■ **OBJECTIVE**
Reproduce the entries word for word from the line containing "Given: Click the foobar2000 alien cat icon" through the end of the entries, inclusive, and leave the pictures out.

■ **PROVIDED RECORDS**
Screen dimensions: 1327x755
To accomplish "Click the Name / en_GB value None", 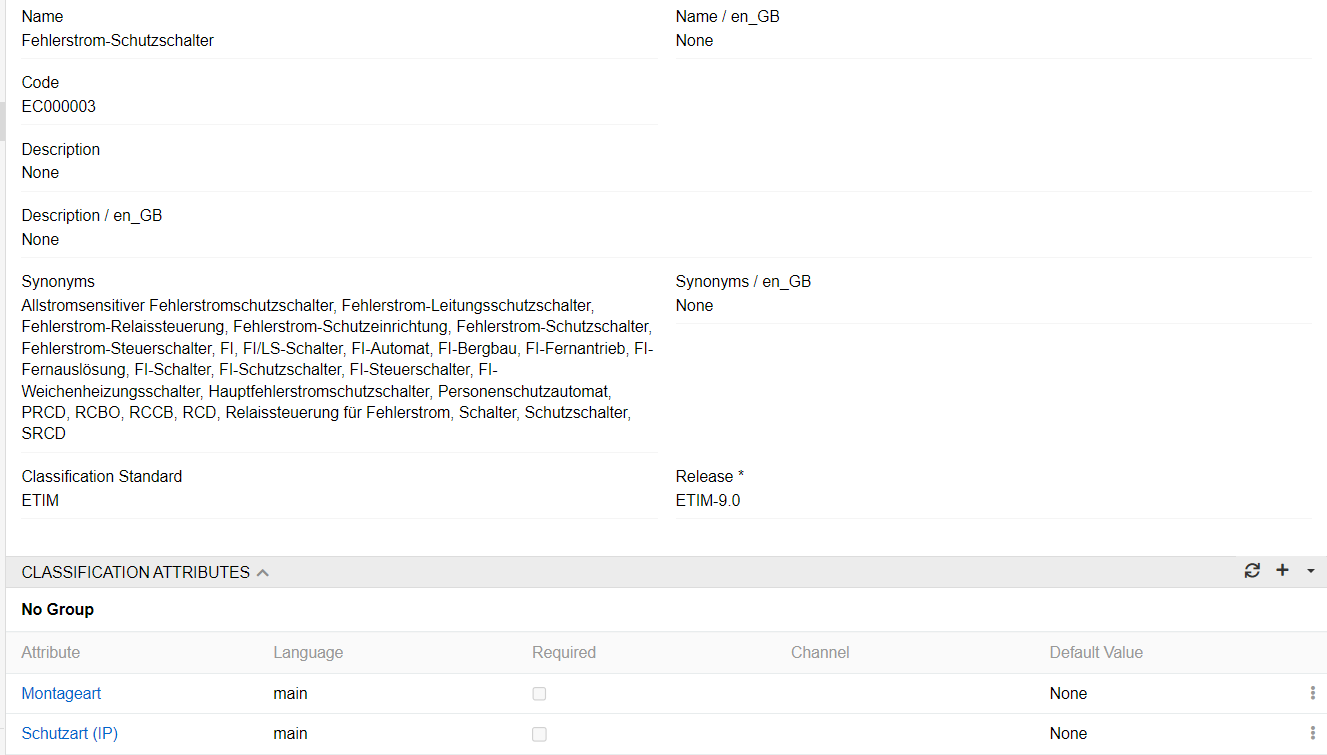I will (694, 41).
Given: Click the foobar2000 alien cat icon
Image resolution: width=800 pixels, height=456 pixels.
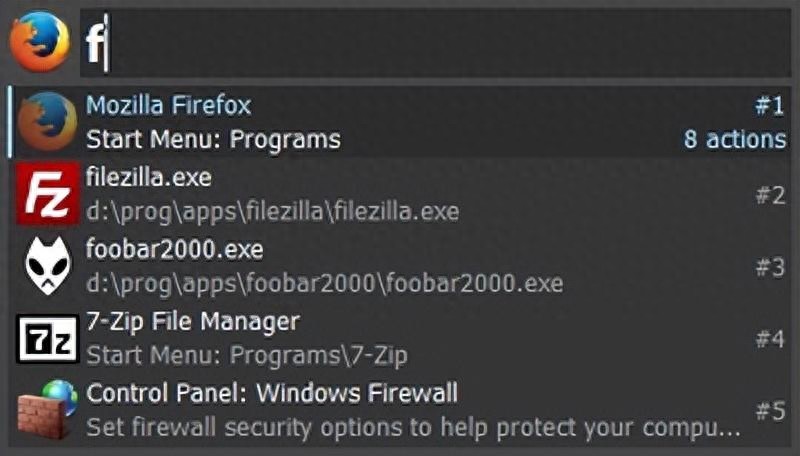Looking at the screenshot, I should coord(47,265).
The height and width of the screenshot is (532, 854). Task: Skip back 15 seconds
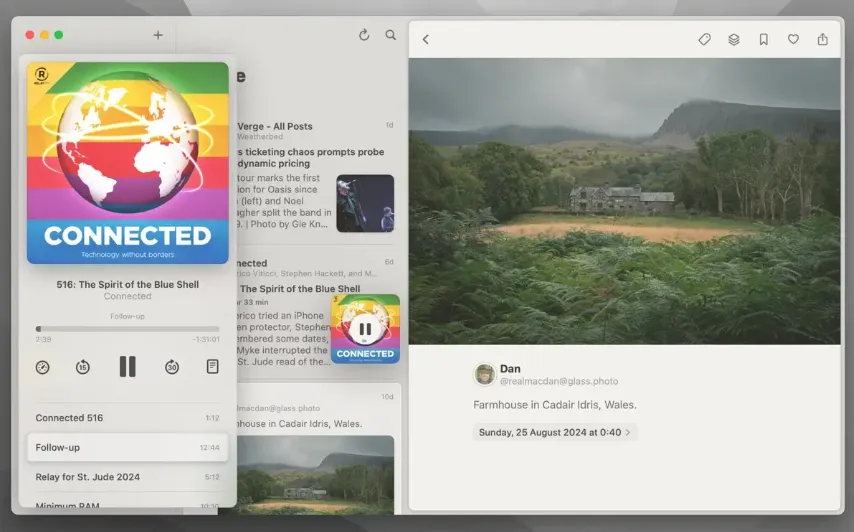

■ **EXERCISE SOLUTION**
Given: Click the foobar2000 alien cat icon
Image resolution: width=800 pixels, height=456 pixels.
Looking at the screenshot, I should coord(47,265).
The height and width of the screenshot is (532, 854). Task: Skip back 15 seconds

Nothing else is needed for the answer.